## START PAGE EXCERPT

Of course the debate of whether RDF needed to be a part of Linked Data or not rippled through the semantic web community a few months ago–and there’s little chance of resolving any of those issues here. In the pure-land of RDF model theory the choice between Atom and RDF/XML is a bit of a false dilemma since RDF/XML is minimally processable with, well, XML tools … and idioms like GRDDL allow Atom to be explicitly represented as an RDF Graph. And in fact, REST and Content Negotiation would allow both serializations to co-exist nicely in the context of a single web application. However, I’d argue that this point isn’t a particularly easy thing to explain, and it certainly isn’t terrain that you would want to navigate in documentation on the recovery.gov website. The choice of whether RDF belongs in Linked Data or not has technical and business considerations – but I’m increasingly seeing it as a cultural issue,that perhaps doesn’t really even need resolving.
Even Tim Berners-Lee recognizes that there are quite large hurdles to modeling all government data on the Linked Data web in RDF and querying it with SPARQL. It’s a bit unrealistic to expect the Federal Government to start modeling and storing their enterprise data in a fundamentally new and somewhat experimental way in order to support what amounts to arbitrary database queries from anyone on the web. If that’s what the Linked Data brand is I’m not buying it. That being said, I see a great deal of value in the RDF data model (the giant global graph), especially as a tool for seeing how your data fits the contours of the web.
The important message that Erik, Eric and Raymond’s paper communicates is that the Federal Government should be focused on putting data out on the web in familiar ways, using sound web architecture practices that have allowed the web to grow and evolve into the wonderful environment it is today. Atom is a flexible, simple, commonly supported, well understood XML format for letting downstream applications know about newly published web resources. If the Federal Government is serious about the long term sustainability of efforts like recovery.gov and data.gov they should focus on enabling an ecosystem of visualization applications created by third parties, rather than trying to produce those applications themselves. I hope the data.gov folks also run across this important work. Thanks to Sunlight Foundation for funding the folks at Berkeley.

## END PAGE EXCERPT

▸ YOUR INSTRUCTIONS:
Please reproduce the Linked Data excerpt word for word, everything from "The important message" down to "folks at Berkeley.".

## START DATA LINES

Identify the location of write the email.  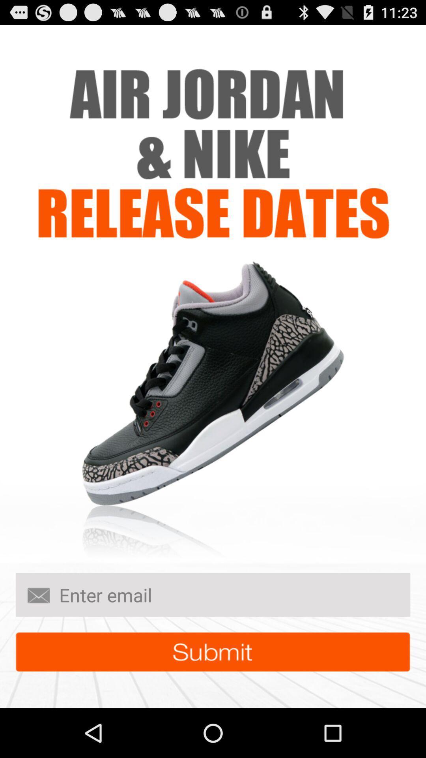
(213, 595). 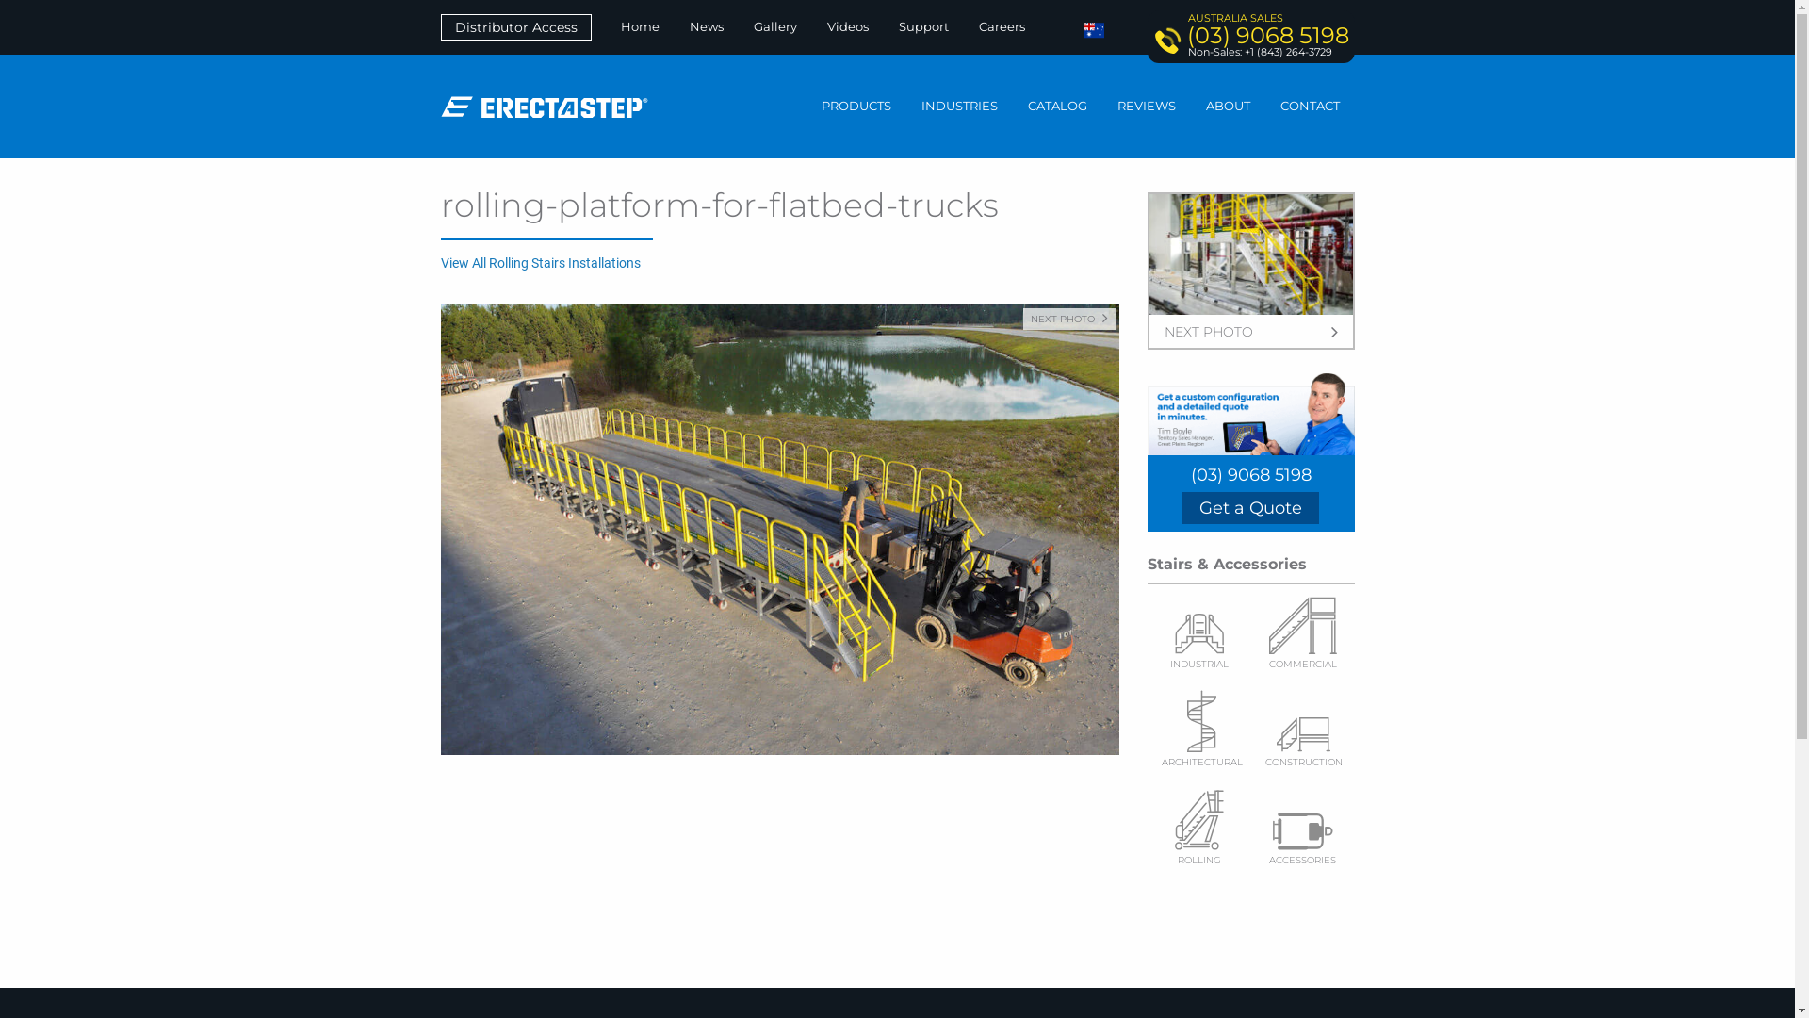 What do you see at coordinates (1244, 50) in the screenshot?
I see `'+1 (843) 264-3729'` at bounding box center [1244, 50].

## END DATA LINES

▸ FULL SOLUTION:
The important message that Erik, Eric and Raymond’s paper communicates is that the Federal Government should be focused on putting data out on the web in familiar ways, using sound web architecture practices that have allowed the web to grow and evolve into the wonderful environment it is today. Atom is a flexible, simple, commonly supported, well understood XML format for letting downstream applications know about newly published web resources. If the Federal Government is serious about the long term sustainability of efforts like recovery.gov and data.gov they should focus on enabling an ecosystem of visualization applications created by third parties, rather than trying to produce those applications themselves. I hope the data.gov folks also run across this important work. Thanks to Sunlight Foundation for funding the folks at Berkeley.